• _MATERIAL TO PROCESS_:

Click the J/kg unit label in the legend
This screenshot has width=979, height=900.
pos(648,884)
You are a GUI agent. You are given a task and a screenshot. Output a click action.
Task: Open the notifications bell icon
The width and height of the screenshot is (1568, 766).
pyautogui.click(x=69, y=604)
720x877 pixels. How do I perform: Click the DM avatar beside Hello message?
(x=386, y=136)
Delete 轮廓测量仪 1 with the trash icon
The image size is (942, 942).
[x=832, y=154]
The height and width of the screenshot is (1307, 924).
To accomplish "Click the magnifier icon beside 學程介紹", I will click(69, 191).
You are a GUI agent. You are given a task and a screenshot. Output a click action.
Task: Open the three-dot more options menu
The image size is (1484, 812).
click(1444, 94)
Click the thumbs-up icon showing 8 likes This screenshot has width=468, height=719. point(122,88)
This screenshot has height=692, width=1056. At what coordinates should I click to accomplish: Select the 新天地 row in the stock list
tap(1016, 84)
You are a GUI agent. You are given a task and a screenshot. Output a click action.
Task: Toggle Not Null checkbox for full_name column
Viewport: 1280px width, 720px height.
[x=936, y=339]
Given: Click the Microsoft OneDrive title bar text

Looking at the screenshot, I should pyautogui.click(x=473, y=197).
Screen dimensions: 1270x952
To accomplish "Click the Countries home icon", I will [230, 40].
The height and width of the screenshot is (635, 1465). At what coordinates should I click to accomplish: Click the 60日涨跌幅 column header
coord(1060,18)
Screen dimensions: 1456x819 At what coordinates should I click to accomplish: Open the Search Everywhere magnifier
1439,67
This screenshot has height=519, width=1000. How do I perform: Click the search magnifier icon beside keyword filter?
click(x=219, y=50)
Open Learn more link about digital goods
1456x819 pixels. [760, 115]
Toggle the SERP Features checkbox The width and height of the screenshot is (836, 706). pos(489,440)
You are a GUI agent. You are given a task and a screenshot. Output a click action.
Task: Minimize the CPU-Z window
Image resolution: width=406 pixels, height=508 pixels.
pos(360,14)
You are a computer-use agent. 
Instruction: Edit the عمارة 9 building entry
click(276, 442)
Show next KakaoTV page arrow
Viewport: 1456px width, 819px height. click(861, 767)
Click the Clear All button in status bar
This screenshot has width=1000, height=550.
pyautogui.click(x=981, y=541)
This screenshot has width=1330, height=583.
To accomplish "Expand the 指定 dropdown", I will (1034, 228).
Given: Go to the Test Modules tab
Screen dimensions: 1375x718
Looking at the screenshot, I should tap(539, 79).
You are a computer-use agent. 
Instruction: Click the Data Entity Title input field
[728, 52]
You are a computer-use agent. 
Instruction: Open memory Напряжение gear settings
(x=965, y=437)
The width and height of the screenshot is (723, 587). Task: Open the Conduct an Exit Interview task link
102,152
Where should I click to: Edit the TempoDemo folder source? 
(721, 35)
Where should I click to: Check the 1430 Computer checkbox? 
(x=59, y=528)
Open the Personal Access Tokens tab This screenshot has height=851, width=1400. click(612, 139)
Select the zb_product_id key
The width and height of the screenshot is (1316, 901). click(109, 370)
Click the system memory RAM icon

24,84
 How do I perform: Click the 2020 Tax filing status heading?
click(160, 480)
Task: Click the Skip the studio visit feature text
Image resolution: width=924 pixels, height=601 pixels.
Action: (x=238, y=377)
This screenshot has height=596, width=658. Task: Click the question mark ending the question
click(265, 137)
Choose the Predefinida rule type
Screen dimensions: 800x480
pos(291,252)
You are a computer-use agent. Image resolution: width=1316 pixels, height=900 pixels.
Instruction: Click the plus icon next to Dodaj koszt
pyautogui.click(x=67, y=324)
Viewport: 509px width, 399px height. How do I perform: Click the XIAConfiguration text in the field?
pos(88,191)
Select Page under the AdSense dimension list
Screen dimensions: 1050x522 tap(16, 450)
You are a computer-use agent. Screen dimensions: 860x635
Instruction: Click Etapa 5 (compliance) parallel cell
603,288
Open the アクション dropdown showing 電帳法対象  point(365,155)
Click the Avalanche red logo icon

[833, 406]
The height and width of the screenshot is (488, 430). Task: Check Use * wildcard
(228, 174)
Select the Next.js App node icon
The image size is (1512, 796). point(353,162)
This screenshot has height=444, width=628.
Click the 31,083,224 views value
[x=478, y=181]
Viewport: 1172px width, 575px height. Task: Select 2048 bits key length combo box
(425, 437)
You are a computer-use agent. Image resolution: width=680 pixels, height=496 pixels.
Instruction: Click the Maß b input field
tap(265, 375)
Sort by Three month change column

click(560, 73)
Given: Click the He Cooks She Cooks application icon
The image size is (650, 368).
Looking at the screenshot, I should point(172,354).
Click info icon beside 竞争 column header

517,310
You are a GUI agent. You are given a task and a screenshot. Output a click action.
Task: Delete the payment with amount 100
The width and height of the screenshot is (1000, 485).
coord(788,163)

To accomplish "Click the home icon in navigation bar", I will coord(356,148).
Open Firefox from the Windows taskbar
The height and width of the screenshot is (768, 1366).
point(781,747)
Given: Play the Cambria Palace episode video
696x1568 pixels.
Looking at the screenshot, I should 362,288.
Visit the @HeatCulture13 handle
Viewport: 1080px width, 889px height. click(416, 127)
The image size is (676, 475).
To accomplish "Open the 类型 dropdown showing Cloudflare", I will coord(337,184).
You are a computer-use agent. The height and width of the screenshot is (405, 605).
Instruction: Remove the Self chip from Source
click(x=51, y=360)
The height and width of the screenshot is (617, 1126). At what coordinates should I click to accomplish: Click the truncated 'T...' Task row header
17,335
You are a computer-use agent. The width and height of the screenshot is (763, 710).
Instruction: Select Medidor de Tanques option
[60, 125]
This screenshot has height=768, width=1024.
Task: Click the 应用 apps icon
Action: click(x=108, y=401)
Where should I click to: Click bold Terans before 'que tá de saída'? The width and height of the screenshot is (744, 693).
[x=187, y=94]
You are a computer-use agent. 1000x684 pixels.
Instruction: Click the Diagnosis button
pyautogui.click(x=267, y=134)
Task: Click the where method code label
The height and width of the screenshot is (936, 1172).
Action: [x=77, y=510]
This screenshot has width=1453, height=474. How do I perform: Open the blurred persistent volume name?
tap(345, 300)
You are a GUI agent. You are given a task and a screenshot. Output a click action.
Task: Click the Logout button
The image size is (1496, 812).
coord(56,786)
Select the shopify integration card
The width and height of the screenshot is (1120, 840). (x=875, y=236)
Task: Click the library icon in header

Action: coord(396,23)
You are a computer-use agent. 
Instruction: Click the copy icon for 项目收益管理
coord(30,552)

• _EXERCISE DETAILS_: Gather each line of the records above that contains the word "header".

• _FINISHED ANSWER_:
The height and width of the screenshot is (635, 1465). At what coordinates should I click to accomplish: Click the 60日涨跌幅 column header
Click info icon beside 竞争 column header
The height and width of the screenshot is (617, 1126). At what coordinates should I click to accomplish: Click the truncated 'T...' Task row header
Task: Click the library icon in header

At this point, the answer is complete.